=== Entries ===
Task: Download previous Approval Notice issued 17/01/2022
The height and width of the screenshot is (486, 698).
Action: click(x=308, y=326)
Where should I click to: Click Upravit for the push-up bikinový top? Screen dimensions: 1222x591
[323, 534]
===
=== Entries ===
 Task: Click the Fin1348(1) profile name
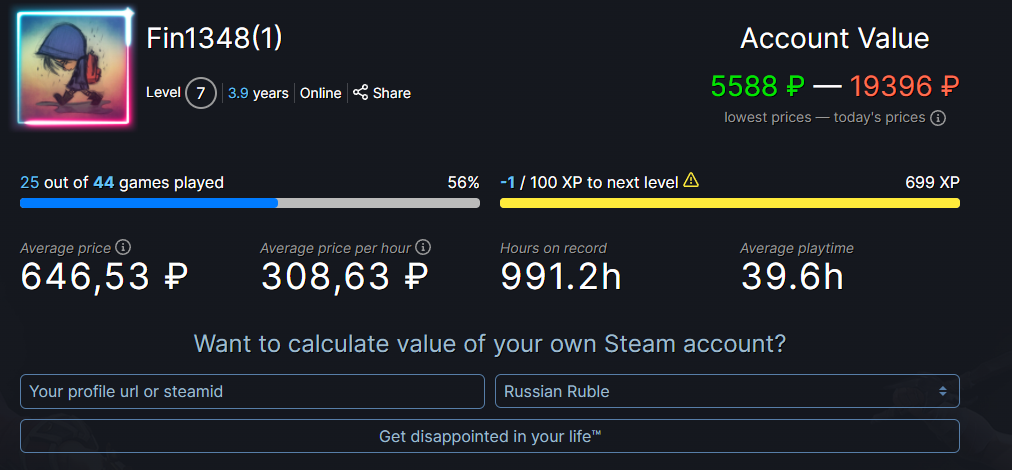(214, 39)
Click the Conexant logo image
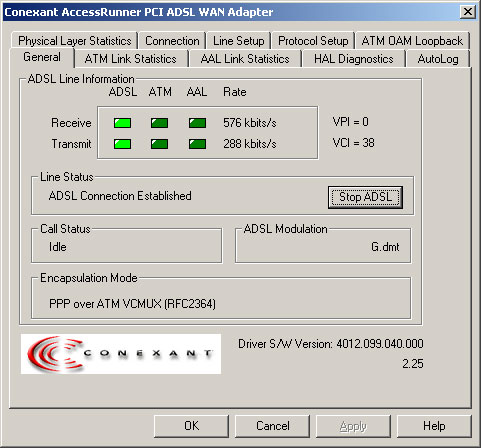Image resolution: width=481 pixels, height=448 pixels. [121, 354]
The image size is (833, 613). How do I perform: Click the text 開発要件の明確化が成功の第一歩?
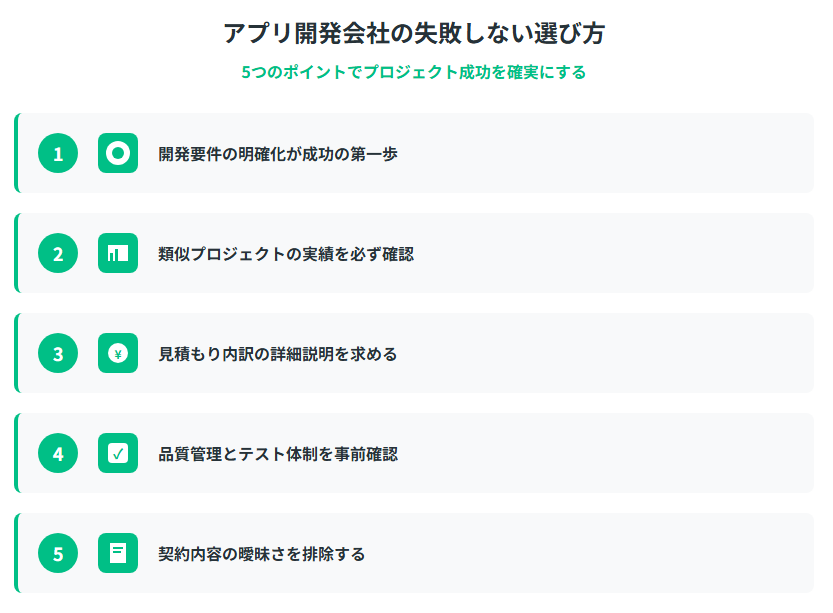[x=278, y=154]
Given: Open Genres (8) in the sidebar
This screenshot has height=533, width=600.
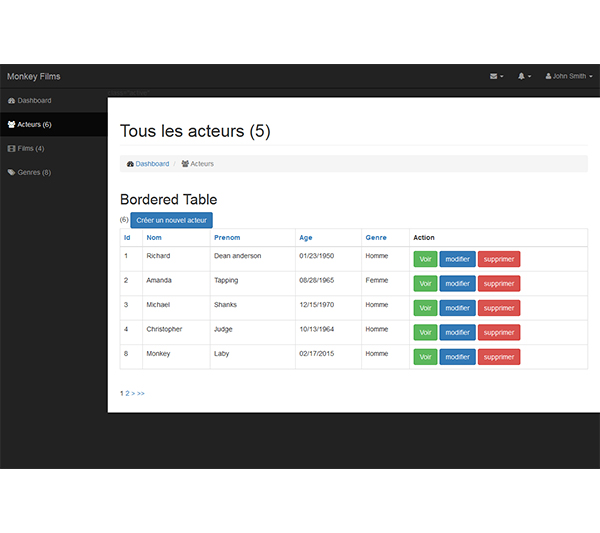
===
=== Entries ===
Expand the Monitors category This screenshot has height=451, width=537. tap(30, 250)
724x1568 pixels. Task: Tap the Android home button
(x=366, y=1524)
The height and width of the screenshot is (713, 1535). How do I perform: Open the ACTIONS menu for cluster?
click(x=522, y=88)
===
Goal:
Rewrite the data starting at the line with "Expand the Monitors" and ending at the line with "click(x=522, y=88)", changing "ACTIONS" to "OPTIONS" and leaving everything else the same. Return only those lines.

Response to this exercise:
Expand the Monitors category This screenshot has height=451, width=537. tap(30, 250)
724x1568 pixels. Task: Tap the Android home button
(x=366, y=1524)
The height and width of the screenshot is (713, 1535). How do I perform: Open the OPTIONS menu for cluster?
click(x=522, y=88)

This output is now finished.